Petitioner failed to keep adequate and complete books of account and kept no records on racing entries. Petitioner submitted as an exhibit two sheets of accounting paper purporting to represent his farm records and on which entries had been made in chronological order. The entries consisted of filling*274 in three tabular columns: (1) date, (2) description of expenditure, and (3) amount. In addition petitioner submitted some receipts and testified as to the amounts of other farm expenses from which we have determined the losses sustained in operation of Hobby Horse Farm. Petitioner sustained a net loss in the operation of his farm during both taxable years, and apparently for every year since 1939. In determining whether a taxpayer enters into the operation of a farm for the purpose of making a profit, his intention is the controlling factor. 1 If a taxpayer continues to farm year after year despite recurring losses, it is a strong indication that the taxpayer is farming for his own pleasure and recreation. Apparently in 1946 the petitioner became convinced of the remoteness of a profit from the operation of his race horse farm. By raising chickens petitioner hoped to recoup some of his losses incurred in horse raising and racing. Finally, in 1947 petitioner abandoned the business enterprise of operating a race horse farm.

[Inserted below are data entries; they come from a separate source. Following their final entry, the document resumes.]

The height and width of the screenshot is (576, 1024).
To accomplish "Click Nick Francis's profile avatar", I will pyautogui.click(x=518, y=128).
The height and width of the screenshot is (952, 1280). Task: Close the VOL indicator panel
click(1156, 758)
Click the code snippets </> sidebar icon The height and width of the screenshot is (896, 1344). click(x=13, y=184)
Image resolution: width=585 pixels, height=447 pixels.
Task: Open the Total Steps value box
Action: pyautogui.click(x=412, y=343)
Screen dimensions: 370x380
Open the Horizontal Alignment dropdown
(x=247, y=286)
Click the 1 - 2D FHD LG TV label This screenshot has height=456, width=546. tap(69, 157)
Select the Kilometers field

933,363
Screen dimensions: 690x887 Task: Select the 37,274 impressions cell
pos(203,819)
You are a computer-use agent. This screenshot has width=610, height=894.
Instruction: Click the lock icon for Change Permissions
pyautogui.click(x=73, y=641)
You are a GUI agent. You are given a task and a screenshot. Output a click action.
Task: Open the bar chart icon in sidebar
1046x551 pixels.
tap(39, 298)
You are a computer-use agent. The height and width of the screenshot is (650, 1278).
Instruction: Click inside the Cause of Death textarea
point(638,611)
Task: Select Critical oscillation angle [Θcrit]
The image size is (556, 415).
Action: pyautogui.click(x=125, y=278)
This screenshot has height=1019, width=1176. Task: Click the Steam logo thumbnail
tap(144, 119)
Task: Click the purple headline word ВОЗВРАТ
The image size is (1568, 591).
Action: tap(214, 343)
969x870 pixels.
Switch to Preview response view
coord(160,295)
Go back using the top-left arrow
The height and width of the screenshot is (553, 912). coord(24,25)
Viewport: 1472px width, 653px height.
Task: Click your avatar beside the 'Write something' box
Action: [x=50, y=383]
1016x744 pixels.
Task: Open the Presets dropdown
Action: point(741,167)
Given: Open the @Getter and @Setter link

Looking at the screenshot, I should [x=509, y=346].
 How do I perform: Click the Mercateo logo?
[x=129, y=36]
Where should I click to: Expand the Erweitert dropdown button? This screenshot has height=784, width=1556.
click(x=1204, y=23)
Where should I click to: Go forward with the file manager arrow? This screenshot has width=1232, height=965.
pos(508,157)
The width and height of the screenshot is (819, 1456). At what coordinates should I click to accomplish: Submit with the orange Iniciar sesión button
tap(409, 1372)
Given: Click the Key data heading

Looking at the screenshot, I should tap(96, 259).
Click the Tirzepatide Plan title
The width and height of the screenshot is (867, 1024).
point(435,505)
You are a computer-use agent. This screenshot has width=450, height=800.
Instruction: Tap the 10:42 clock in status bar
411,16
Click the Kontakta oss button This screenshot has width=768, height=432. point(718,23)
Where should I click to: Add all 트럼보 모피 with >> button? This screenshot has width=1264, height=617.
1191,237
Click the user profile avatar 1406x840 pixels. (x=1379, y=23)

*275 Considering all the evidence submitted before this Court, we hold that petitioner has sustained the burden of proof and that he "carried on this enterprise" with "the hope of * * * making it profitable" and not "for gratification of a personal whim" 2 or other personal reasons.
It is necessary also for us to determine the amounts of the farm loss sustained by petitioner in the years 1945 and 1946. In making these determinations a reasonable deduction has been allowed for the petitioner's expense of wages and meals for a farm hand, but a deduction has not been allowed for the value of the room provided a farm worker who lived in petitioner's personal residence. The farm worker resided in petitioner's personal residence for petitioner's convenience and we do not find that petitioner is entitled to any deduction for the rental value of the room. Petitioner claimed a farm loss of $496.32 on his 1945 tax return and claimed additional deductions in his amended petition. After allowing depreciation*276 of $488.40 on fixed assets used in the farming operation and $50 on a brood mare, it is determined that the farm loss sustained by petitioner in the year 1945 was $786.32. Petitioner claimed a farm loss of $2,288.77 on his 1946 tax return and additional deductions have been claimed and properly alleged before this Court. It is determined that petitioner sustained a loss in operating his farm for the year 1946 in the amount of $2,918.16, after allowing depreciation in the same amount as determined reasonable for 1945, and after prorating premiums on property insurance policies paid for in 1946 and having a term of life in excess of one year.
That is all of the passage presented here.